Return the lines of the data without any change, from the line containing "Where should I click to: Click the opengl32sw.dll" through the end of the data. Include both of those lines.

— Begin Provided records —

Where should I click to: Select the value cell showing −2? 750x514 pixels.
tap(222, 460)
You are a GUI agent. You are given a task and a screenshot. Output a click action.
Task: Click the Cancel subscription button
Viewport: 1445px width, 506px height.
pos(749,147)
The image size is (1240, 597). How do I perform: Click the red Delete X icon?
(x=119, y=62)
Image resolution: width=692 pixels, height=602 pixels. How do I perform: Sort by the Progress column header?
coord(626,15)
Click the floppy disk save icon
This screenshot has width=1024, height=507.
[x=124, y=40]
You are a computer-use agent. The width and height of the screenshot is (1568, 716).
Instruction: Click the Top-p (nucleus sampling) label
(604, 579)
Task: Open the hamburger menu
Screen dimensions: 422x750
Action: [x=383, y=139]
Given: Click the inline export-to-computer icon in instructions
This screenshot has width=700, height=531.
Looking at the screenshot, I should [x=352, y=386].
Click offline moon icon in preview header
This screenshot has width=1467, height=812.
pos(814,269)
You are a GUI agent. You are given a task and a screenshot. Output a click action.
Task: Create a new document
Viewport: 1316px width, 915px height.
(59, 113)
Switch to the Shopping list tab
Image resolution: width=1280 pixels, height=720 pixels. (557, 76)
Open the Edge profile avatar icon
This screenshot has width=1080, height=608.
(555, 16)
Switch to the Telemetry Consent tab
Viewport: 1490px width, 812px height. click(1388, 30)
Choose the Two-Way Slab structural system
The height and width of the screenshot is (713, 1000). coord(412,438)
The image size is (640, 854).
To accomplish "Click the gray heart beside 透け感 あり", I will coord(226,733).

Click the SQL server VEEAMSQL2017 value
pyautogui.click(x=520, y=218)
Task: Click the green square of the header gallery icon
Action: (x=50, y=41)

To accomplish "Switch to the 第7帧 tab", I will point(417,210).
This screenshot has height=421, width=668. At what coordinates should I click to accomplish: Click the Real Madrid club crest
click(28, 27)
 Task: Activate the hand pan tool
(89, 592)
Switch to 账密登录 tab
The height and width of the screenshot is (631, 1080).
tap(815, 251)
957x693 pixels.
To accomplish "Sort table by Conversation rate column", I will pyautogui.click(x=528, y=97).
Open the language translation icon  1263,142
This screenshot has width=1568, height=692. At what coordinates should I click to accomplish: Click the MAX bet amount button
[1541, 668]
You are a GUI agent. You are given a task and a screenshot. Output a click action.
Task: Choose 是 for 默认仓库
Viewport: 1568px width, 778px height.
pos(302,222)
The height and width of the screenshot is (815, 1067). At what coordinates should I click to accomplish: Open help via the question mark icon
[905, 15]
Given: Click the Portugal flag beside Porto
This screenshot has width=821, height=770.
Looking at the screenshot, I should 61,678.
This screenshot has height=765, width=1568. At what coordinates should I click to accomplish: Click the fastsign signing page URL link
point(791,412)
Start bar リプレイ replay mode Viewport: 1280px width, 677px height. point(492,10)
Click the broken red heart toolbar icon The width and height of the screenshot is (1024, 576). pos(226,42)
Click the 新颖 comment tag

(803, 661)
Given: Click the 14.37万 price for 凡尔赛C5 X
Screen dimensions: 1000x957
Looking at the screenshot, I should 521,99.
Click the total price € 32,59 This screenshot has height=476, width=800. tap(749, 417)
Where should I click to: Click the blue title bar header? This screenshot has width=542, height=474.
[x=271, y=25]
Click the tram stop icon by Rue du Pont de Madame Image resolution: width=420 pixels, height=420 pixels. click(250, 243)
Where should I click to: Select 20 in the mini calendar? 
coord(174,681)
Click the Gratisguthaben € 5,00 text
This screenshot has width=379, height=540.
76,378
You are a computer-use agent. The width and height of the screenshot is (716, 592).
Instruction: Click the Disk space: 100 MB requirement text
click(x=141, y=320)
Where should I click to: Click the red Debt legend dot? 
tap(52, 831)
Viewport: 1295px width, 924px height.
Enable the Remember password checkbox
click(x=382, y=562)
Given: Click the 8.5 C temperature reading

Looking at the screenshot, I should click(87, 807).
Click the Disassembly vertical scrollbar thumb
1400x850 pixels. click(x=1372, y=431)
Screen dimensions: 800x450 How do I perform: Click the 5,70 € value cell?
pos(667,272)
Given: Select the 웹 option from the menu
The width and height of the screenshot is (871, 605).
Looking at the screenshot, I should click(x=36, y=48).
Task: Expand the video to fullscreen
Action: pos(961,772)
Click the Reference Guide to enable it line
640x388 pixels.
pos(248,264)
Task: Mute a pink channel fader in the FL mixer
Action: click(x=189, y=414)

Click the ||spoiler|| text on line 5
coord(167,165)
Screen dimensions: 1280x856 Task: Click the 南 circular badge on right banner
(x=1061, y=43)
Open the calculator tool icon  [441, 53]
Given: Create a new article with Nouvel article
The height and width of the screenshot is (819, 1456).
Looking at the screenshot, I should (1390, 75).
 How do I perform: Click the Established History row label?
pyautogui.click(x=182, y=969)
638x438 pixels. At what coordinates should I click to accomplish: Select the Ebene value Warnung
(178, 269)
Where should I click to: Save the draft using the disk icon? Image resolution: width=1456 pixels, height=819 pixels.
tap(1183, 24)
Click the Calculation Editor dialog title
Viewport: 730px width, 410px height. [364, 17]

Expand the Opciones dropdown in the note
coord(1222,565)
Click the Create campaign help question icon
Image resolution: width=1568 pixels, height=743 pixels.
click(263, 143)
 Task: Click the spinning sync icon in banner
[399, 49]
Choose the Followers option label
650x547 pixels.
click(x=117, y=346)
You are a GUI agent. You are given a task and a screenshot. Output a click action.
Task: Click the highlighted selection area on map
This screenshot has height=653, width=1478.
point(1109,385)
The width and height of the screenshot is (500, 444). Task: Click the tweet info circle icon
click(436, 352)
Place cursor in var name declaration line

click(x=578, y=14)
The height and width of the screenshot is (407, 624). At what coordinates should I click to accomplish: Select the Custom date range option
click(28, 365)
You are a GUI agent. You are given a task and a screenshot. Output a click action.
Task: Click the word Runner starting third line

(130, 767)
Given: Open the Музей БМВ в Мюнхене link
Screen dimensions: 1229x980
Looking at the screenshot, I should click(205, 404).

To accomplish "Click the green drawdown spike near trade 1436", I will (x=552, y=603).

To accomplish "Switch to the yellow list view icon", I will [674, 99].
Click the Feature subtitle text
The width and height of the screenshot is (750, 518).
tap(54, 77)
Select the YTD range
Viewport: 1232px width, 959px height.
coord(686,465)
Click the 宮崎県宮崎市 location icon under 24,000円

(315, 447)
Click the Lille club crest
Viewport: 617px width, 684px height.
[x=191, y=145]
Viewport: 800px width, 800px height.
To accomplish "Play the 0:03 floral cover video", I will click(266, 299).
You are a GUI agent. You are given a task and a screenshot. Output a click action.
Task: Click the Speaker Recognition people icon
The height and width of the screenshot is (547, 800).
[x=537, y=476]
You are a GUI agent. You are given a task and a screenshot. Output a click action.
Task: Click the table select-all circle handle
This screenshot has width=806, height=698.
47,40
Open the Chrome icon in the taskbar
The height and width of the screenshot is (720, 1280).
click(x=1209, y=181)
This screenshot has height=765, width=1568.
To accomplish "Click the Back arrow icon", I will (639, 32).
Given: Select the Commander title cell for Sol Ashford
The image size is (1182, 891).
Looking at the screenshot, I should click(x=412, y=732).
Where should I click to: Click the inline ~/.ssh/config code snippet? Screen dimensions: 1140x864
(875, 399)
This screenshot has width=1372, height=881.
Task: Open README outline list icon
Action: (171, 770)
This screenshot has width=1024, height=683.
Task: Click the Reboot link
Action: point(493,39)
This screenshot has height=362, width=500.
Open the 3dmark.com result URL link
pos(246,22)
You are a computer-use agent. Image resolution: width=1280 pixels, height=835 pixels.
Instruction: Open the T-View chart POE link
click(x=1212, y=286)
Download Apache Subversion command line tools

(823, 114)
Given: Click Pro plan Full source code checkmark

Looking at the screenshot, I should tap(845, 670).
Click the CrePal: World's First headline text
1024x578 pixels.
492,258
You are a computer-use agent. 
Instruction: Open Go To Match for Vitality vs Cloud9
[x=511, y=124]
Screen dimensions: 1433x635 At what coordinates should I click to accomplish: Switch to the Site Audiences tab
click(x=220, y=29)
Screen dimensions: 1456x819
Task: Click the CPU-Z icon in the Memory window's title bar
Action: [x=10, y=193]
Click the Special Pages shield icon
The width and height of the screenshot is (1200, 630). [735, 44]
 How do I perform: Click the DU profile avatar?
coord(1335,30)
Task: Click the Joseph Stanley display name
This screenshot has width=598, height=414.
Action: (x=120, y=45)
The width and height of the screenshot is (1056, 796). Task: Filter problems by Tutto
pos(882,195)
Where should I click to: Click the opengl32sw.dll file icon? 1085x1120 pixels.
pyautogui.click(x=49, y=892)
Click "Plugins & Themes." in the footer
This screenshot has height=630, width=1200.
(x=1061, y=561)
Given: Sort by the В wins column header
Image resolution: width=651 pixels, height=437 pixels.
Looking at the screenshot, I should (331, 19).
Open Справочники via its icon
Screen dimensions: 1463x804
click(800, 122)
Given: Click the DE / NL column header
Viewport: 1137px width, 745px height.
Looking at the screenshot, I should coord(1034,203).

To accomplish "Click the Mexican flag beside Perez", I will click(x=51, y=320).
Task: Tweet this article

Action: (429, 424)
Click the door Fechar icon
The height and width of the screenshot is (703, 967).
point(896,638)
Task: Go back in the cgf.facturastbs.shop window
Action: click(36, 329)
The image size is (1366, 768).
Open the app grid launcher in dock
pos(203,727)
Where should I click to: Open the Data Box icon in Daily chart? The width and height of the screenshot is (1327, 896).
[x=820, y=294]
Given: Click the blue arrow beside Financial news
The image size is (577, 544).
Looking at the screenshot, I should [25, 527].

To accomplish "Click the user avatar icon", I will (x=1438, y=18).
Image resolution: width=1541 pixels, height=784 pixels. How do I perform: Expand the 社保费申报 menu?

— End Provided records —

**Answer to this exercise**
Where should I click to: Click the opengl32sw.dll file icon? 1085x1120 pixels.
pyautogui.click(x=49, y=892)
Click "Plugins & Themes." in the footer
This screenshot has height=630, width=1200.
(x=1061, y=561)
Given: Sort by the В wins column header
Image resolution: width=651 pixels, height=437 pixels.
Looking at the screenshot, I should (331, 19).
Open Справочники via its icon
Screen dimensions: 1463x804
click(800, 122)
Given: Click the DE / NL column header
Viewport: 1137px width, 745px height.
Looking at the screenshot, I should coord(1034,203).

To accomplish "Click the Mexican flag beside Perez", I will click(x=51, y=320).
Task: Tweet this article

Action: (429, 424)
Click the door Fechar icon
The height and width of the screenshot is (703, 967).
point(896,638)
Task: Go back in the cgf.facturastbs.shop window
Action: click(36, 329)
The image size is (1366, 768).
Open the app grid launcher in dock
pos(203,727)
Where should I click to: Open the Data Box icon in Daily chart? The width and height of the screenshot is (1327, 896).
[x=820, y=294]
Given: Click the blue arrow beside Financial news
The image size is (577, 544).
Looking at the screenshot, I should [25, 527].

To accomplish "Click the user avatar icon", I will (x=1438, y=18).
Image resolution: width=1541 pixels, height=784 pixels. How do I perform: Expand the 社保费申报 menu?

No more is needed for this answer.